Making Sense of Data in Robotics:
Composition, Curation, and Interpretability at Scale
Making Sense of Data in Robotics:
Composition, Curation, and Interpretability at Scale
Location: COEX Convention & Exhibition Center, Room TBA
Everyone wants a working robot that reliably completes goals, interacts with users, and remains safe. Across robot learning approaches – whether scaling imitation learning, building predictive world models, or adapting foundation models for embodied reasoning – the choice of training data is emerging as a critical driver of performance. Yet, while data underpins almost all successful robot learning systems, few often stop to question what specific aspects of the dataset led to the success. Current hypotheses about what constitutes "good" data for robot learning tend to be heuristic and at times contradictory.
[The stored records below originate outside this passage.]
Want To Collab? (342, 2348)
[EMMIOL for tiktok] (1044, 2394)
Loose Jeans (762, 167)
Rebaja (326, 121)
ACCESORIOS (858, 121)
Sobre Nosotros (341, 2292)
Arguments may favor either diversity or uniformity, regard multi-modality as beneficial or detrimental, or consider errors in demonstrations either as harmful or as useful when recoverable. This workshop brings together diverse perspectives from the robot learning community and broader ML fields to advance a deeper, more principled understanding of what makes robot learning data “good?”
In spite of increasing investment in large-scale robotics data – through teleoperation or fleet deployment – collection has outpaced our scientific understanding of what constitutes effective data for robot learning. The way forward is unclear: significant progress has emerged from small, carefully crafted datasets, world modeling, parallel simulation, and representations from off-domain data sources in vision and language, all of which make different decisions about what data to use or collect. Moreover, as our robot systems increase in capability, choices become more nuanced – for instance, which data characteristics matter when pushing policy performance from 90% to 99%. The data-design space for robot learning is massive, but seldom discussed in depth.
In sum, this workshop seeks to bring together academic researchers and industry practitioners towards the development of a science of data for robot learning, structured along the following themes:
🧩 Theme 1: Data Composition – What data should we use in robotics?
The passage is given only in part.